When I interviewed the groundbreaking black feminist performance and visual artist Lorraine O'Grady over the phone in April, she started our conversation with the question all Bostonians ask each other: "Where did you go to school?" Boston is a surprisingly small, insular city, and the high schools serve as immediate shorthand for your race, age, and class level. I went to a tiny, formerly radical and experimental private school that was painstakingly trying to transform itself into a respectable prep school. O'Grady graduated from Girl's Latin (now Boston Latin Academy), a 150-year-old public school famous for its academic rigor, and a symbol of the kind of egalitarian access to education and learning that represents the best traditions of the city.
But O'Grady is so much more than all that. Her photo installation Miscegenated Family Album is basically a compendium of all the things I'm drawn to: family, matriarchy, the complicated relationship between sisters, and the profound loneliness and loss that is felt when those tangled bonds are broken.

### Data shown
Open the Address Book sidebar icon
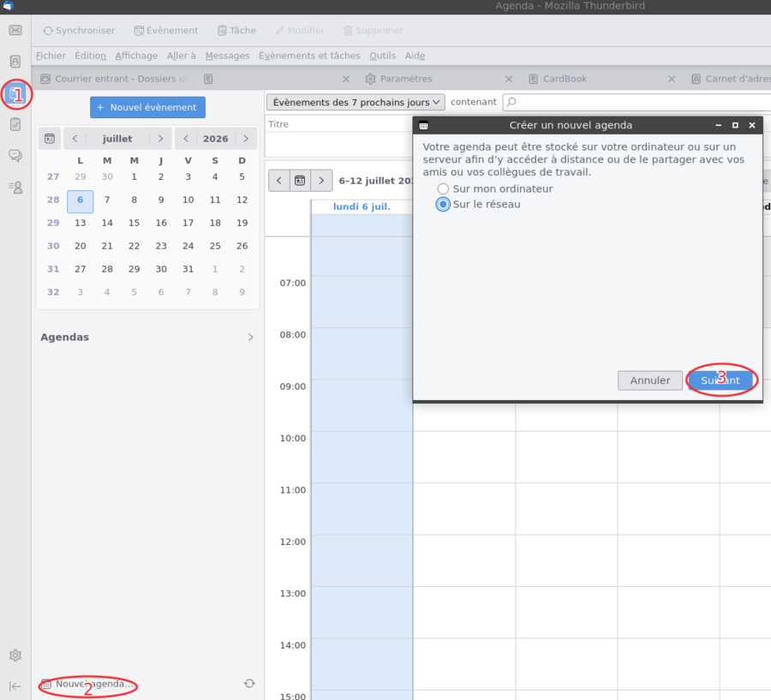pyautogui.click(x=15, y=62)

...

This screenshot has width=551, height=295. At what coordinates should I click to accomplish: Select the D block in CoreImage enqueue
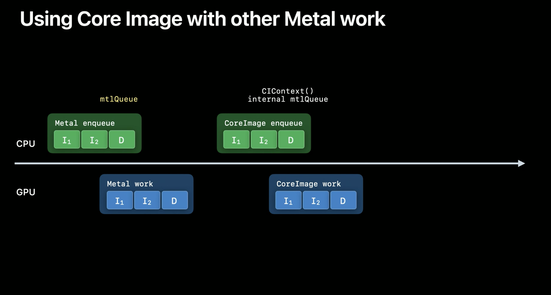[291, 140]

### The task
Repeat the part of the Lorraine O'Grady text starting at "When I interviewed" and ending at "of the city.".

### Answer for the task
When I interviewed the groundbreaking black feminist performance and visual artist Lorraine O'Grady over the phone in April, she started our conversation with the question all Bostonians ask each other: "Where did you go to school?" Boston is a surprisingly small, insular city, and the high schools serve as immediate shorthand for your race, age, and class level. I went to a tiny, formerly radical and experimental private school that was painstakingly trying to transform itself into a respectable prep school. O'Grady graduated from Girl's Latin (now Boston Latin Academy), a 150-year-old public school famous for its academic rigor, and a symbol of the kind of egalitarian access to education and learning that represents the best traditions of the city.